Maybe—just maybe—this variant will turn out to be a false alarm, not nearly as transmissible as we feared. We will know soon enough. Our precautions will still be net positives. But if it is indeed much more transmissible, we may face a true tragedy: exponential growth with massive numbers of illnesses and deaths just as highly effective vaccines are being made available.

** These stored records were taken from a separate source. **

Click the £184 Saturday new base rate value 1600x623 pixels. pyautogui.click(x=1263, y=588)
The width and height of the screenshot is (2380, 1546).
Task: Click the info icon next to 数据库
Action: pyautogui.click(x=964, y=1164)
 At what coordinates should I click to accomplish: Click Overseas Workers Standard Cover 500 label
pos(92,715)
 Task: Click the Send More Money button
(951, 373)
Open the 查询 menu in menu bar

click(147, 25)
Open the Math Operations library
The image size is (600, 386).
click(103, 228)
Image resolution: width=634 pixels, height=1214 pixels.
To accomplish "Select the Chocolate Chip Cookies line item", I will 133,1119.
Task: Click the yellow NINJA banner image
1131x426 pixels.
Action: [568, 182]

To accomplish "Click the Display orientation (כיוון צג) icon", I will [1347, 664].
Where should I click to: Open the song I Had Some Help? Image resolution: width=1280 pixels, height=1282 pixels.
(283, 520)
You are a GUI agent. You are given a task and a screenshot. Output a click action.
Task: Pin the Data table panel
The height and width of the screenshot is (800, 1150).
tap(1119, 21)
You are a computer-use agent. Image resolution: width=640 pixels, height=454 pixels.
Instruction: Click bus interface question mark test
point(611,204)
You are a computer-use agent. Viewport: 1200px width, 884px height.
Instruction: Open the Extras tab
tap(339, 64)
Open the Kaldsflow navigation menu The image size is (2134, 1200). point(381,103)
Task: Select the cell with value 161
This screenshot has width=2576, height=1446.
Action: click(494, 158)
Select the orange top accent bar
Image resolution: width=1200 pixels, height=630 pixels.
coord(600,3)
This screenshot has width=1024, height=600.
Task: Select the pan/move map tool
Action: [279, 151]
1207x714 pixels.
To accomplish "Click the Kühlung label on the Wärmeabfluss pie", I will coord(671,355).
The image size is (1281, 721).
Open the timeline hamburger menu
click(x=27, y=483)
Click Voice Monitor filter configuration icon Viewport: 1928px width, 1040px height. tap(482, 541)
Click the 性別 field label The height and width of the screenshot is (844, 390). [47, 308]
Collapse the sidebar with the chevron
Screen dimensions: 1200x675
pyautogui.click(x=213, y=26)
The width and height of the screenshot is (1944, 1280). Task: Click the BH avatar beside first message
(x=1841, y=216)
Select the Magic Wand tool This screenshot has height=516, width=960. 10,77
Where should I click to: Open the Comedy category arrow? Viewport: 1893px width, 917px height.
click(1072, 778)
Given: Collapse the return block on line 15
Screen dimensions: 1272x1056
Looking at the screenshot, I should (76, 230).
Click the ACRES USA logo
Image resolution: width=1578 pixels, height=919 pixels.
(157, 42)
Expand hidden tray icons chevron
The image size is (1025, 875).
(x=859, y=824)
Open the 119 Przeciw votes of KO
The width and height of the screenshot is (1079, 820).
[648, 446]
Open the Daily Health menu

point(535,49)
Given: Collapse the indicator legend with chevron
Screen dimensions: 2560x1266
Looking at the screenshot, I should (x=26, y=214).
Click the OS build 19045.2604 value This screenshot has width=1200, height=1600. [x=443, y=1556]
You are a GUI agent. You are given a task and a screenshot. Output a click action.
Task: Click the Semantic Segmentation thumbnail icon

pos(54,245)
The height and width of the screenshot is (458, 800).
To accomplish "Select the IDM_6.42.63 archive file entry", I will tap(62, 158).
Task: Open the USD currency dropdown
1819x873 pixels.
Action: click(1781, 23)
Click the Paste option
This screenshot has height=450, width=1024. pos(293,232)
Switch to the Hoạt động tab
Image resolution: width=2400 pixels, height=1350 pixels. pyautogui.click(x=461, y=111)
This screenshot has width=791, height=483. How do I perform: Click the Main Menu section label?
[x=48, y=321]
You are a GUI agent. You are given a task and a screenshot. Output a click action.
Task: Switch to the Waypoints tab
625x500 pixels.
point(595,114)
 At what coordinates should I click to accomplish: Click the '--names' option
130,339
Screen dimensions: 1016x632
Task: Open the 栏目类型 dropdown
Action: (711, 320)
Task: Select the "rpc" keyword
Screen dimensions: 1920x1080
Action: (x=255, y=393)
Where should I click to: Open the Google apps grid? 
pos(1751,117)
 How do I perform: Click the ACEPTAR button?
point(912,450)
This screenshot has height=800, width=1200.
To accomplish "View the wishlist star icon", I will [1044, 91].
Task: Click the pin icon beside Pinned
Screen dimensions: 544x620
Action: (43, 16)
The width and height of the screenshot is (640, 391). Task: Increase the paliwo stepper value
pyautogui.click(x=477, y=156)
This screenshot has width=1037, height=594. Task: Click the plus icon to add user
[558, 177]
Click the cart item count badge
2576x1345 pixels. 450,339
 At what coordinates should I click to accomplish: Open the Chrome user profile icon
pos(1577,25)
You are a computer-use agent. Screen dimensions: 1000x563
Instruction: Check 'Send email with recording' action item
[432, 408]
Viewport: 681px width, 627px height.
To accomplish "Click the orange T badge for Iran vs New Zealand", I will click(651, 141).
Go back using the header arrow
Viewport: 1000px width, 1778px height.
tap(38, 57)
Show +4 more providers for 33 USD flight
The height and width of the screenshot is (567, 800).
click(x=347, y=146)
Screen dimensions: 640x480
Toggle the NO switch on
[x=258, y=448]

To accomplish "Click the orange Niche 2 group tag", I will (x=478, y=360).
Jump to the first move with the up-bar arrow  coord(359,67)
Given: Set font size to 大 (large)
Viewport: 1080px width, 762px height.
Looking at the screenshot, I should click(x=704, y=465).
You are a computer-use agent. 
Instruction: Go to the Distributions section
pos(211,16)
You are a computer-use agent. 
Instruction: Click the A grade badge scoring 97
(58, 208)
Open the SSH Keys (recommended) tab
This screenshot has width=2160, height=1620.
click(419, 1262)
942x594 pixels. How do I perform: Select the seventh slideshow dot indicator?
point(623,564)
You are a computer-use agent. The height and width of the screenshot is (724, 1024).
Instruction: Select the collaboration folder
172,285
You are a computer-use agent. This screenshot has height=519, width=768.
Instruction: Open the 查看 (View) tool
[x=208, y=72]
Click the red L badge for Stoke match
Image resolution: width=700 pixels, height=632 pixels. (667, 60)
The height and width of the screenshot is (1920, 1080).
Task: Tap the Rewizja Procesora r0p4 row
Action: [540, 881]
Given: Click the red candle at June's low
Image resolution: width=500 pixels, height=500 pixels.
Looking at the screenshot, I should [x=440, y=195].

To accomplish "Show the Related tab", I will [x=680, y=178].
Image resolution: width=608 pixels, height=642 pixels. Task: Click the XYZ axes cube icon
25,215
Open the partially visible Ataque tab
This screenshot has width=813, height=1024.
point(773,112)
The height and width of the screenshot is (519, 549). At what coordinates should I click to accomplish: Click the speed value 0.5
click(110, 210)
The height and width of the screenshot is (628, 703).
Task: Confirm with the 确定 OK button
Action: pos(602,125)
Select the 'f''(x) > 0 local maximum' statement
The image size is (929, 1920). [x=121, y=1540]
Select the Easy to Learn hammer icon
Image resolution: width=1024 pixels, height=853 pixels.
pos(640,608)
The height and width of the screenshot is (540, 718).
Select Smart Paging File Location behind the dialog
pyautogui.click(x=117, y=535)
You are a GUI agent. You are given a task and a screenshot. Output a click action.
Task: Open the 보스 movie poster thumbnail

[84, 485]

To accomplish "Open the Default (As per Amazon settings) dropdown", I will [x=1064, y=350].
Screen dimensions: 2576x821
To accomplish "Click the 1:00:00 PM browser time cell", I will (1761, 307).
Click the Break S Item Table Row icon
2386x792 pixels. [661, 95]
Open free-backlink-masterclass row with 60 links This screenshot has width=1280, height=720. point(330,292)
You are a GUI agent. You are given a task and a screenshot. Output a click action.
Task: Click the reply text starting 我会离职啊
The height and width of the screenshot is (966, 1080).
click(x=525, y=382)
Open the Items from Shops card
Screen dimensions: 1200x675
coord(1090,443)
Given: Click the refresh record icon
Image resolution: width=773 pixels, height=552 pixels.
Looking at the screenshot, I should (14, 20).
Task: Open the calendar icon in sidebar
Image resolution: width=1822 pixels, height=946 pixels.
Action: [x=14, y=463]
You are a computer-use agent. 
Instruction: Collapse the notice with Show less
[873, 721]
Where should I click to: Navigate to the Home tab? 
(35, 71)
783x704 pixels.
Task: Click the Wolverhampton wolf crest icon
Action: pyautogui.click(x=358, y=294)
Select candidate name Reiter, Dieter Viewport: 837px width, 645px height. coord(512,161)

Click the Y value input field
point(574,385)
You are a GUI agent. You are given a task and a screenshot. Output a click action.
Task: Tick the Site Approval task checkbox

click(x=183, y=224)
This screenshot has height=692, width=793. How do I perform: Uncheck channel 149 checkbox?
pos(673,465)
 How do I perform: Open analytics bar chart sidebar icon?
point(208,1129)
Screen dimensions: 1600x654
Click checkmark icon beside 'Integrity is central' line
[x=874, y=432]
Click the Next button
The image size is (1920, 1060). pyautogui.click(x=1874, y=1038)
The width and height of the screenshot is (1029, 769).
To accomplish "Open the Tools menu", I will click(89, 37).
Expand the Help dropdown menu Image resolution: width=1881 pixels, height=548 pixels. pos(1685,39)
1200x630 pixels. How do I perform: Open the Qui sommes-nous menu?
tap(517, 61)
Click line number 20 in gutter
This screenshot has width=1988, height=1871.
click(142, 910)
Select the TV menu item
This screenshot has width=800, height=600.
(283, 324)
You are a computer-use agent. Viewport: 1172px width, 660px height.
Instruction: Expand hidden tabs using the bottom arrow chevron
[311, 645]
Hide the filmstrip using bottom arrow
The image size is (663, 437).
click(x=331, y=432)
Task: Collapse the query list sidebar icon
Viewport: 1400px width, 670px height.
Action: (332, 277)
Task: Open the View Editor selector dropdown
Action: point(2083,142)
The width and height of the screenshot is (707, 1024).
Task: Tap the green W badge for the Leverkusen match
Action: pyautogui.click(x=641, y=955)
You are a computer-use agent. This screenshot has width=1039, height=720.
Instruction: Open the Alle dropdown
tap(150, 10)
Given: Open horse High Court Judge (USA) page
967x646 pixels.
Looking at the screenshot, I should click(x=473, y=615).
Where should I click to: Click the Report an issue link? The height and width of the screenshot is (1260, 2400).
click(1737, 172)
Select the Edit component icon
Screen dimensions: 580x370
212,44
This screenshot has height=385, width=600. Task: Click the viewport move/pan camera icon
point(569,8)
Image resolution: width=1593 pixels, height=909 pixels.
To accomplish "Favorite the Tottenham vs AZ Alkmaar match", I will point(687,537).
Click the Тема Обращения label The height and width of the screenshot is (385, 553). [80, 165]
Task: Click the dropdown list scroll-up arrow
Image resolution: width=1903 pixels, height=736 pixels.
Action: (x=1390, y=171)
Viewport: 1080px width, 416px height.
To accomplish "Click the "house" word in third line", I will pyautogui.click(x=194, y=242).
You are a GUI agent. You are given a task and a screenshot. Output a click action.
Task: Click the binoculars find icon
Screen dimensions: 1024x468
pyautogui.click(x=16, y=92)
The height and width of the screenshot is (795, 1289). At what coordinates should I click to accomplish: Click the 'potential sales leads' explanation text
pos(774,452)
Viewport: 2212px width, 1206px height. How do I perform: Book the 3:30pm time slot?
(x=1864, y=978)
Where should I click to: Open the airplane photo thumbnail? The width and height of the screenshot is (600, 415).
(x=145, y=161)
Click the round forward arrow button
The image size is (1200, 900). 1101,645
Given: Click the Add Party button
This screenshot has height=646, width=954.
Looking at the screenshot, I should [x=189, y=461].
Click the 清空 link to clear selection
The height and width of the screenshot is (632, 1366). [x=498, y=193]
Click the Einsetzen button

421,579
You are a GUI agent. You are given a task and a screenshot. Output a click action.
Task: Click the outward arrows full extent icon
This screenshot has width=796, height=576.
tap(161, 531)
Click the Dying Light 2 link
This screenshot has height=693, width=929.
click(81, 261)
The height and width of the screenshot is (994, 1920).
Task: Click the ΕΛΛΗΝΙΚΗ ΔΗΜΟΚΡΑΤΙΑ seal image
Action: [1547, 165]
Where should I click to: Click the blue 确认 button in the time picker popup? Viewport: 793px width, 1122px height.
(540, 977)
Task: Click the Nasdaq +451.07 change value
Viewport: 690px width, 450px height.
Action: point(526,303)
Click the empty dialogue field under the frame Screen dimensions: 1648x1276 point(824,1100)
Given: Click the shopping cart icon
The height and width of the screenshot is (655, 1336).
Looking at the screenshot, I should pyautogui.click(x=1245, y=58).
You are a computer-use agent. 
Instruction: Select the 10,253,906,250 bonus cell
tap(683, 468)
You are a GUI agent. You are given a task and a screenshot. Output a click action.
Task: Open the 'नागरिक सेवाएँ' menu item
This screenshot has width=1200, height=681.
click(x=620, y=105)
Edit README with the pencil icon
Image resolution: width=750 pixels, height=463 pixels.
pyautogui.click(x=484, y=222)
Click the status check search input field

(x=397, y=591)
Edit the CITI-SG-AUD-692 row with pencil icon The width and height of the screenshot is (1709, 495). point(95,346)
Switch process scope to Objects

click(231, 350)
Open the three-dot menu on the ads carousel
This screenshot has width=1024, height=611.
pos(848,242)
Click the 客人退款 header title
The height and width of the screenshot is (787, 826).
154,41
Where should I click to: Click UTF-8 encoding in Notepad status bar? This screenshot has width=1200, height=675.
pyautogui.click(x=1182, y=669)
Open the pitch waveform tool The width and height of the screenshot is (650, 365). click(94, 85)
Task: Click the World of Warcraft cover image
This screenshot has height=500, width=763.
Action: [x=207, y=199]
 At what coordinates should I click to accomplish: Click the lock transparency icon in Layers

We’ve had a year to learn—about the importance of early action, of acting decisively even in the face of uncertainty, of not confusing absence of evidence with evidence of absence. A year to learn to aim not for perfection in knowledge but for maximal impact even while considering the trade-offs. And most important, a year to learn to not wait when faced with threats with exponential dynamics but to act as early and as decisively as we can—and to adjust and tamper later, if warranted.

“Exponentials are so cruel that nobody wants to look them in the eye,” Morris told me. This is true, but averting our eyes doesn’t avert the outcomes. Each one of us is now counting on every person who serves the public—mayors, city-council members, health officials, nurses, FDA regulators, members of Congress, journalists—to speak up now, and to speak up loudly. We must insist on swift and aggressive action, along with more resources, in order to get this right. It is not too late. Many lives depend on what we do next.